Ailleurs, se sont des conventions d’entreprise qui remplacent les conventions collectives des journalistes, une mesure imposée au gouvernement grec par la Troïka (UE, FMI, BCE). C’est ainsi que les salariés du plus grand groupe de presse du pays, le DOL, ont accepté une baisse de 20% de leurs salaires et un plafond de 1 500 euros pour tous.

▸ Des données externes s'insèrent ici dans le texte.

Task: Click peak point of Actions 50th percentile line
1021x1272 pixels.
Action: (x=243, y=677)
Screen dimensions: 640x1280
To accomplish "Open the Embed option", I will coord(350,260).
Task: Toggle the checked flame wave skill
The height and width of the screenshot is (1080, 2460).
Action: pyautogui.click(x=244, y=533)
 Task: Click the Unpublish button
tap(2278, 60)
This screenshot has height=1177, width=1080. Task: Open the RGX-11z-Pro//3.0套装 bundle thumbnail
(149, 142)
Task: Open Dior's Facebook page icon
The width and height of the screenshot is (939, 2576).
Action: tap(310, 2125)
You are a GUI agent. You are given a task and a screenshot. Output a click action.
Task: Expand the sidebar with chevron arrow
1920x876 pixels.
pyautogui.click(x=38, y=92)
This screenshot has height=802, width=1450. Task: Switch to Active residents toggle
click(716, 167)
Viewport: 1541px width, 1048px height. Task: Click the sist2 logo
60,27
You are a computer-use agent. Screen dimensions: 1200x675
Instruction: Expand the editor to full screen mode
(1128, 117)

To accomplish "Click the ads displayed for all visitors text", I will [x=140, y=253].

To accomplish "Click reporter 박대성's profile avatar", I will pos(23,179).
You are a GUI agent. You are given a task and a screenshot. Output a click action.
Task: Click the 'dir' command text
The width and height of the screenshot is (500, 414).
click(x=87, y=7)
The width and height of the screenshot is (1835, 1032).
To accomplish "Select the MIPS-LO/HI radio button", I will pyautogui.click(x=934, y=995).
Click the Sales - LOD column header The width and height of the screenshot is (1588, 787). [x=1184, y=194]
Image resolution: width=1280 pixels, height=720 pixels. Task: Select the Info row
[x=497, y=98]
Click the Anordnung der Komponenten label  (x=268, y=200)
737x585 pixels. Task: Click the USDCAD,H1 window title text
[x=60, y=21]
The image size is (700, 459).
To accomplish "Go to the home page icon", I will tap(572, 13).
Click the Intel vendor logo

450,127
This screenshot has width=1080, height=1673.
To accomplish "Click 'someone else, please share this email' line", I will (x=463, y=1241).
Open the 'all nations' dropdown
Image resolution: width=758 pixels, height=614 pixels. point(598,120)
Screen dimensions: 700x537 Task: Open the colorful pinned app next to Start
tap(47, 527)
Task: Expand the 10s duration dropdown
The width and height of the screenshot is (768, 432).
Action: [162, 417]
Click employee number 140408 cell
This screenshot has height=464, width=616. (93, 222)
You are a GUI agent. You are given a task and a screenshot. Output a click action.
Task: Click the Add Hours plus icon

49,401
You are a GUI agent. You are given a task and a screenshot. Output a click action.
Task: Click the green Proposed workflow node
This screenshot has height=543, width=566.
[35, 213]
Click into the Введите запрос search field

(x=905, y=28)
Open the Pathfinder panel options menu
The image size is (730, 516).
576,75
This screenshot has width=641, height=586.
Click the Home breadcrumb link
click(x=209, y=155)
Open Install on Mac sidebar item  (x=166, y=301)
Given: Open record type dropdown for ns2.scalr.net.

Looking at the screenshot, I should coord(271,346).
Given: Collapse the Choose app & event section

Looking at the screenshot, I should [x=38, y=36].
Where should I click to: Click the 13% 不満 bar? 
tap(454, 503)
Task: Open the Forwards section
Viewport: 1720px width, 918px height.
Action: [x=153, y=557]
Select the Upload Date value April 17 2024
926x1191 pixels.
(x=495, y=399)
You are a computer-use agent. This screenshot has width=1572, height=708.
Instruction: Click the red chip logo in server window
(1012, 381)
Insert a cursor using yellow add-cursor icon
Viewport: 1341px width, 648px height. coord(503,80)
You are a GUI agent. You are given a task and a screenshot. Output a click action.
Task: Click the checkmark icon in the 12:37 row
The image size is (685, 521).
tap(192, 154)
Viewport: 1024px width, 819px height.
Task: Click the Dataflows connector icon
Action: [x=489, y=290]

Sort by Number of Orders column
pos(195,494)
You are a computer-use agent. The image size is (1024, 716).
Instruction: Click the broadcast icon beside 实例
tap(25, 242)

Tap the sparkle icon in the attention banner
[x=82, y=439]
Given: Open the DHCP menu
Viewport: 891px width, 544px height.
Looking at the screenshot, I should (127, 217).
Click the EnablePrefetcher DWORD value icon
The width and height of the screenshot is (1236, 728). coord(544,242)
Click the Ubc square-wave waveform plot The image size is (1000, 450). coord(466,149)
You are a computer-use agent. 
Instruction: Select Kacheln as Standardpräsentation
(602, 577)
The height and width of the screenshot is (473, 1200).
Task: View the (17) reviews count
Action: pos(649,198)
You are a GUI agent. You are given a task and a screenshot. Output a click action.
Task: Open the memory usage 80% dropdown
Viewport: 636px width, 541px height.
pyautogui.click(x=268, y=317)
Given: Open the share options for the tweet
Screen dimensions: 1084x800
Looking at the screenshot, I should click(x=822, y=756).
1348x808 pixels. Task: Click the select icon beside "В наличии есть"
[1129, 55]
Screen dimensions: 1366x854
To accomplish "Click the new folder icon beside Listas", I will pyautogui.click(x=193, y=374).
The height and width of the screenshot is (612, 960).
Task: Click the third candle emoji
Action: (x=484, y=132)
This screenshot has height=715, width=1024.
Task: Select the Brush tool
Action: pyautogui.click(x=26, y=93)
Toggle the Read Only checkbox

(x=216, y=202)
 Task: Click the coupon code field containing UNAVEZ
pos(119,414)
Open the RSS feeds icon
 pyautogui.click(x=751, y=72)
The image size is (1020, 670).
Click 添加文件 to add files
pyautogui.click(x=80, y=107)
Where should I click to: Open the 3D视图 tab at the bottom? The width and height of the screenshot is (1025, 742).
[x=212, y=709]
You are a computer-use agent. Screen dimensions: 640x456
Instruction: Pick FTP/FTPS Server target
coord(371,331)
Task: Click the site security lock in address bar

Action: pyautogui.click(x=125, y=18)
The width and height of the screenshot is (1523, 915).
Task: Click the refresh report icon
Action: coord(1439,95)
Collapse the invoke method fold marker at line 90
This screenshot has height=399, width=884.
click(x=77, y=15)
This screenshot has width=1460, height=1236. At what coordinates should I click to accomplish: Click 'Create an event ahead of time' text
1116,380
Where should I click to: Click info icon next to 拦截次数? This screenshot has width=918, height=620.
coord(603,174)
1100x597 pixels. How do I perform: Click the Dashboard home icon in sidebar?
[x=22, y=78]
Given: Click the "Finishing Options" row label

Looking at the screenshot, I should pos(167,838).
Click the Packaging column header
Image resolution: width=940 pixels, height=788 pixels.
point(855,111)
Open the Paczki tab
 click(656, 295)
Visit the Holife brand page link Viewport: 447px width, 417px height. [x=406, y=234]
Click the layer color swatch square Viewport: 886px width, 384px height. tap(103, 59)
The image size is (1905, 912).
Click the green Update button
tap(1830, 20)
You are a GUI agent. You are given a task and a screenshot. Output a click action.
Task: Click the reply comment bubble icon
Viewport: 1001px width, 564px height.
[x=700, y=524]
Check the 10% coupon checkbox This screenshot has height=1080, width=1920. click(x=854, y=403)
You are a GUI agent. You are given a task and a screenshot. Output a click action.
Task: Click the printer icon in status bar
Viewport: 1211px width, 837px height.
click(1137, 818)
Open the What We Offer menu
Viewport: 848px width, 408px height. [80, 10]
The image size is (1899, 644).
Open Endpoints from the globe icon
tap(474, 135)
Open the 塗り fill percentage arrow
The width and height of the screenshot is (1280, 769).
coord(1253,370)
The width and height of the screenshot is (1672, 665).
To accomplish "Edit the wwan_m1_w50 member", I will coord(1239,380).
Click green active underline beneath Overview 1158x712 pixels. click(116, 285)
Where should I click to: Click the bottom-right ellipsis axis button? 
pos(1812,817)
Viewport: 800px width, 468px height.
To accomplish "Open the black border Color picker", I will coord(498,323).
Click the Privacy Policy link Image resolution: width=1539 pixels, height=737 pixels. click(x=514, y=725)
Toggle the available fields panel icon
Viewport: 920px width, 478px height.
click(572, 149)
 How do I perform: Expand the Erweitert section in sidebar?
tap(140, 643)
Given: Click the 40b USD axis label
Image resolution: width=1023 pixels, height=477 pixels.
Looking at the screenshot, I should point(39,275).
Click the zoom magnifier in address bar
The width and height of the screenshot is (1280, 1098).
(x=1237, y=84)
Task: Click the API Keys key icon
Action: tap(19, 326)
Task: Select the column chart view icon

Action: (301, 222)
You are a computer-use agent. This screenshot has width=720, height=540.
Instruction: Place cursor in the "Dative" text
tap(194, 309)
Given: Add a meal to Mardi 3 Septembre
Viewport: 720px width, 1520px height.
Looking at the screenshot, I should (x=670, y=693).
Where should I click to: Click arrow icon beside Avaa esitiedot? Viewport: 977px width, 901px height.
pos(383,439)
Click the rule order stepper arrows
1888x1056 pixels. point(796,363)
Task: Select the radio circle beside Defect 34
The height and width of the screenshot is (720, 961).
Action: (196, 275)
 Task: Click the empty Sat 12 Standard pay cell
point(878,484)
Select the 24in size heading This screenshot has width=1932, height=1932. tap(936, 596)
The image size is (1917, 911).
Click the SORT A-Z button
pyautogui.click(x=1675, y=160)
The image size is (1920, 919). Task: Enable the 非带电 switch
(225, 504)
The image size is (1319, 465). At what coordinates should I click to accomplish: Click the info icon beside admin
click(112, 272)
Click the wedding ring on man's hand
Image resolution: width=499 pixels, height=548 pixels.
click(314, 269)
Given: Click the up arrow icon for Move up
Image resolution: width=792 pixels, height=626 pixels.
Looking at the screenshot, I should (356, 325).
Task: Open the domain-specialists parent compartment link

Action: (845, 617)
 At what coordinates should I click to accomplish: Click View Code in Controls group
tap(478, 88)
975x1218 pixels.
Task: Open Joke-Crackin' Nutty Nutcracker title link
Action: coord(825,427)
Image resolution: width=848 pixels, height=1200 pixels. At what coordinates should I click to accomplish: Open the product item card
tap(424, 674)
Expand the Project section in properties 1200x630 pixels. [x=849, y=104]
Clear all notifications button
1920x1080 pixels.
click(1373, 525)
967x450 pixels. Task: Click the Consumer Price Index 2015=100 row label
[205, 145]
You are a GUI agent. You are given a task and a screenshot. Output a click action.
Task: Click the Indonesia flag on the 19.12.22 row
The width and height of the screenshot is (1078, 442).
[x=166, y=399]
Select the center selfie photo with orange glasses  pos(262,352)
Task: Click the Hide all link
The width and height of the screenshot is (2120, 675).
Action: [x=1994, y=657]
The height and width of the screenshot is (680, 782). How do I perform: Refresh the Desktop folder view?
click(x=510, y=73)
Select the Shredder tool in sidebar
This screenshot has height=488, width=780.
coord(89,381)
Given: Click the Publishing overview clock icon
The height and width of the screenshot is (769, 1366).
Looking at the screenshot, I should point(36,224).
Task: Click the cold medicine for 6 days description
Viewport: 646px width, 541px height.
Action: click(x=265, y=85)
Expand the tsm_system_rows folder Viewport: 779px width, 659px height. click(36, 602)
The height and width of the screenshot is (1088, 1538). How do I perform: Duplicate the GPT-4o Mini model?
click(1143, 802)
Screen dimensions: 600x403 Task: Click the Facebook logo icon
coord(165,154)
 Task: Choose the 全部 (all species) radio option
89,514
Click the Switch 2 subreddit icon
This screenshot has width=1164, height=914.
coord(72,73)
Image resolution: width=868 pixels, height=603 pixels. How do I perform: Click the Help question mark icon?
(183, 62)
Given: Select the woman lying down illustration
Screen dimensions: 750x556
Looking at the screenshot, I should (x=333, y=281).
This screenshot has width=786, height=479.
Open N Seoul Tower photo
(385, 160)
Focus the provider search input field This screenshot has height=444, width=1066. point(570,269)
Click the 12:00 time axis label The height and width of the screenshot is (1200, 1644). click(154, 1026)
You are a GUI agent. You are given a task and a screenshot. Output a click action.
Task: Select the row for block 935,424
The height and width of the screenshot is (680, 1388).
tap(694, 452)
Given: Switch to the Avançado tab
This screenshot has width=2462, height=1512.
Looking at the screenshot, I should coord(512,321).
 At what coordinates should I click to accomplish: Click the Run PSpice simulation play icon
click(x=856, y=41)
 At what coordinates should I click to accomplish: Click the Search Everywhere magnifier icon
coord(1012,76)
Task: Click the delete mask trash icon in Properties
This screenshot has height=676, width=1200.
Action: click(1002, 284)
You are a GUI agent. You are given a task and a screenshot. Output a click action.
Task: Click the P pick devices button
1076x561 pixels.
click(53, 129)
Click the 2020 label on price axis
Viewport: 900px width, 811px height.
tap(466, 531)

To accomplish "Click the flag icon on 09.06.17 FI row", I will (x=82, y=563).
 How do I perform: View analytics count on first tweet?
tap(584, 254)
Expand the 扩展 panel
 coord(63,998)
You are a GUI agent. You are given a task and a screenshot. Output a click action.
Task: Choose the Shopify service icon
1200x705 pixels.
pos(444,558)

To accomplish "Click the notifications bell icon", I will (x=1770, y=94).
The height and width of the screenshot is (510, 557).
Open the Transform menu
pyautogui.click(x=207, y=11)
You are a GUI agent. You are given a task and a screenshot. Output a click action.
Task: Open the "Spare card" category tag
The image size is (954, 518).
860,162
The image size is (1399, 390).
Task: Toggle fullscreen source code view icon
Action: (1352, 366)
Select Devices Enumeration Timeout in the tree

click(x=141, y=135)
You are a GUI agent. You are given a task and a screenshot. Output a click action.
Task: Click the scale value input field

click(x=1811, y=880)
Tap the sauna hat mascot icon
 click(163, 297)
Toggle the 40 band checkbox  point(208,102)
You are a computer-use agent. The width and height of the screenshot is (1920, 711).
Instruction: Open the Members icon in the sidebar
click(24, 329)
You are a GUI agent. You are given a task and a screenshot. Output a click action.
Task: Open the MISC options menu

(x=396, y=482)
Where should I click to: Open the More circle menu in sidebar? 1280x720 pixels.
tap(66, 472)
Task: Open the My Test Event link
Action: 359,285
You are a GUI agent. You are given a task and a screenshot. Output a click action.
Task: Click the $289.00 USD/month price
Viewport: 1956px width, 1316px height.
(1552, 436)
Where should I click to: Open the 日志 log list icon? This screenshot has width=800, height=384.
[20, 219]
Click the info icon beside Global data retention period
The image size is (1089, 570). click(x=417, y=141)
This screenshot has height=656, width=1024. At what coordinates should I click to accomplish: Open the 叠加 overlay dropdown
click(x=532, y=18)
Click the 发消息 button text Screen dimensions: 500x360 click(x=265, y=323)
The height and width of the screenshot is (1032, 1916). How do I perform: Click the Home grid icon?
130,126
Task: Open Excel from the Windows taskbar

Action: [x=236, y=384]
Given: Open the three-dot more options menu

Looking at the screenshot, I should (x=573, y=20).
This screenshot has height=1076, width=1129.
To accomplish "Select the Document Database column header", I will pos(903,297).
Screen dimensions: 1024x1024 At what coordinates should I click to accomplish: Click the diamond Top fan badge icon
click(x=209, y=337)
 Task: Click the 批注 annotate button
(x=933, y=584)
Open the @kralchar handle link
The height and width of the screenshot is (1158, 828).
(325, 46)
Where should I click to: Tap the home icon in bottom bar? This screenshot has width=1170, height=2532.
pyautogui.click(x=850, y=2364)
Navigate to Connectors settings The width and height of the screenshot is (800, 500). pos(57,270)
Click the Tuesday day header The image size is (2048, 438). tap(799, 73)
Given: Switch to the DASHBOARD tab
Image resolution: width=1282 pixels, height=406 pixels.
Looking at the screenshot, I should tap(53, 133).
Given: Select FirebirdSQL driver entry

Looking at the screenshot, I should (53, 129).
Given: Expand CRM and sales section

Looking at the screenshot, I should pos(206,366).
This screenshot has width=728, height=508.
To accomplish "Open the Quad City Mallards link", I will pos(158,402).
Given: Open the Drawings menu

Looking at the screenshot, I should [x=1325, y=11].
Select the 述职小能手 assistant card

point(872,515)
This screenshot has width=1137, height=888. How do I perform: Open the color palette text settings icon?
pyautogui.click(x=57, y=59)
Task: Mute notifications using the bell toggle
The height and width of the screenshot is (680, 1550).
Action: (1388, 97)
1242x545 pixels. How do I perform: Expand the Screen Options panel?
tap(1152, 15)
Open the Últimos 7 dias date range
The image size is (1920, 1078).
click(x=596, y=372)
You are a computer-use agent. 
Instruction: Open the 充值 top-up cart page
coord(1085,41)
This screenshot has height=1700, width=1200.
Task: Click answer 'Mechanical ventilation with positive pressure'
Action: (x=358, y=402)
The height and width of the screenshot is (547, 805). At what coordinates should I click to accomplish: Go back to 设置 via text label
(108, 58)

La direction du deuxième groupe de presse du pays, Pegasus, bataille actuellement avec les syndicats pour imposer des mesures similaires. Et pendant ce temps là le peu d’investisseurs étrangers qui s’étaient introduits dans le marché grec se retirent, à l’image du groupe RTL, propriétaire de M6, qui vient de vendre la chaine de télévision Alpha TV qu’il détenait

La crise une occasion de changer de journalisme ?

Néanmoins, cette situation dramatique sans précèdent du journalisme grec a le mérite de mettre en question les pratiques qui ont prévalu jusqu’à là. Pour la première fois depuis longtemps les journalistes semblent avoir les mêmes préoccupations que le reste de la population et d’être en phase avec elle.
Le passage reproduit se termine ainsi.